You can track the progress of this monumental endeavor at the Long Now Foundation's website. But if you want to understand why they're building it, you have to ask someone like Long Now President Stewart Brand.
Brand explains, "A lot of us are attracted to the idea of a 10,000-year clock and a 10,000-year library because everything we deal with now is sort of 10 months or 10 hours or 10 weeks. It's so short between generations of computer software, just the idea that history has accelerated so fast that we've lost track of the future. And the future is a pretty interesting place to contemplate and to prepare for.
Contemplating the future is something Stewart Brand does well. Fifteen years ago Brand founded one of the first Internet communities, The Well. The Millennium Clock was conceived by another technology visionary Danny Hillis.
The two men also want to establish an archive for long-term studies. The clock and library project has attracted other high-concept folks to the Long Now foundation-- people like Brian Eno and Esther Dyson.
Over time, if the clock does its job, it should become iconic, in the sense that it's something everyone knows about and it stands for something, as a frame of reference.
What in the World Is The Millennium Clock?
Creating a frame of reference is good, but it would be nice to have that reference frame an actual body of information, which is then taken, collected, used, and kept with centuries and millennia in mind.
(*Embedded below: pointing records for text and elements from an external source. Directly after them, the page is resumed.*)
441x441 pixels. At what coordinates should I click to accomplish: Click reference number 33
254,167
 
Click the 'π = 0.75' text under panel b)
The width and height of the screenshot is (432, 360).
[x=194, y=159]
Now really, what would you like a 10,000-year old library to actually do?
One of the basic design principles of the clock is to reward patience. And the idea of encouraging patience beyond one's own life span is something probably worth doing.
So what have you got with this clock? Well, there is a disk by Norsam that is able to write really, really small, by using the same technology used to write on microprocessor chips. And it also allows you to write 10,000 pages of actual text onto a disk this size. So if you zoomed in on it with an optical microscope you could read it
Then there is the solar synchronizer. The lens lines up with the sun at solar noon and makes a line of light across the face. And when that line of light dives into the little gap on the clock, it heats up a piece of metal inside, which as it expands, bows out and lifts the trigger.
"One of the thoughts we had is the clock could wind itself," Long Now President Stewart Brand explained. "But if you do that than the clock doesn't need people. And I think the clock needs people to wind it, to add some element to it, participate in it. Then the clock does the thing we want to foster, which is invite responsibility."
Later in 1999, Brand expects to have a prototype of the 10,000-year clock running and it should actually be capable of going for 10 thousand years. It'll be eight feet tall, and, according to Brand, "pretty impressive."
For now, Brand and company are trying to figure out what to have it do for the year 2000 and where to do it. "The decision is pretty much that the year 2000 will come and you will hear it bong twice."
If you want to hear it bong three times you'll have to wait another thousand years. But keep in mind that the Long Now clock promises to be Y10K compliant.